Mini-games allowed for a break in the action, as teamwork transformed into competition. The main objective of becoming humans again was pushed aside for an intense battle of whack-a-mole where one player was the mole and the other was the hammer, shuffleboard on ice as each new round involved different terrain, and volleyball on floating clouds. There are 25 mini-games sprinkled throughout the levels with each piece being a figment of a child’s imagination. And the beauty of a child’s imagination is that they can make any game fun. 


Cody and May falling from an explosion

Final Thoughts and the Future of Couch Co-op

Online netcode is only going to improve as more resources will be poured in for better servers and updated software. Ultimately, this should create a more seamless experience when playing online. As such, this brings up the argument regarding the necessity of local co-op modes as some triple-A manufacturers don’t provide an option for it anymore. This omission is surprising given it was a mainstay a couple of generations ago. 

Does that mean the high-fives after executing a signature play in “Beach Volley Folly” in Mario Party 4, the puffed-up chest of posterizing your homie in NBA Street, or the executed “Let’s Go’s” after playing Army of Two’s campaign will begin to fade from our gaming vernacular? 

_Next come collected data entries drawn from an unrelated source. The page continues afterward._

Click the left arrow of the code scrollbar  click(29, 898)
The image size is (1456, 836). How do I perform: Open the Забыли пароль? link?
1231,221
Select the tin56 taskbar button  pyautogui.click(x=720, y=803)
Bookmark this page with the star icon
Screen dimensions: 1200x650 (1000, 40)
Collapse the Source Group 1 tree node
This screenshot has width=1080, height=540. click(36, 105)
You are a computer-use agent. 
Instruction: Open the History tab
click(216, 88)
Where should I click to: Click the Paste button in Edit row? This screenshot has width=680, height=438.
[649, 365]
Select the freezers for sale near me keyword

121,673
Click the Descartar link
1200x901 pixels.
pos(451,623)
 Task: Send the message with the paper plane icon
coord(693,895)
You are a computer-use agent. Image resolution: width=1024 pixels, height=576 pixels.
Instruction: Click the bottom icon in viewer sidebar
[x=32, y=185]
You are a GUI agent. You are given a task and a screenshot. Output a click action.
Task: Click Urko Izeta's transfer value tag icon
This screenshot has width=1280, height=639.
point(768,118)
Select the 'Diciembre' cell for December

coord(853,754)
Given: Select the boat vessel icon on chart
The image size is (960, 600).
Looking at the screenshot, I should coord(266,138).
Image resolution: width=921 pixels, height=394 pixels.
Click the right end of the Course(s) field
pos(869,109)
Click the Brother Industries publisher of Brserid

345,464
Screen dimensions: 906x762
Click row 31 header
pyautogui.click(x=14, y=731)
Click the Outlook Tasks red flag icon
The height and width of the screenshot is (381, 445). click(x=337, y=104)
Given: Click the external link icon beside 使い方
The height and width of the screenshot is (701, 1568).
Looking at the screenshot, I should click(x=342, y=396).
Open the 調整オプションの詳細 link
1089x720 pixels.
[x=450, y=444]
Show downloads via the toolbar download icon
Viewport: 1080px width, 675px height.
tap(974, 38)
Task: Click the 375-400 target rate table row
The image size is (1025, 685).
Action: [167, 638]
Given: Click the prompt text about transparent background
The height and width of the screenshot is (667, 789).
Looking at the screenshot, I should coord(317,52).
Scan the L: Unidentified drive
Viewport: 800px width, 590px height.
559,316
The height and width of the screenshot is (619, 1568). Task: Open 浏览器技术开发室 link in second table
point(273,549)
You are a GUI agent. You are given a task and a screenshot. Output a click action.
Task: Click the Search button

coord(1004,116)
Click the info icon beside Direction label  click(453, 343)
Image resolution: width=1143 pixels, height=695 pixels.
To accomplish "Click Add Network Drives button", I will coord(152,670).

Not necessarily. With commercial success reaching games like Cuphead, Gang Beasts, and It Takes Two, local/couch co-op will remain persistent for many future generations. People long for a sense of interaction and connectivity among others, meaning that the appeal of couch co-op will always persevere. This lends way for innovation. The essence of couch co-op, playing to have fun rather than to win, will always be a central component for any gamer, young or old.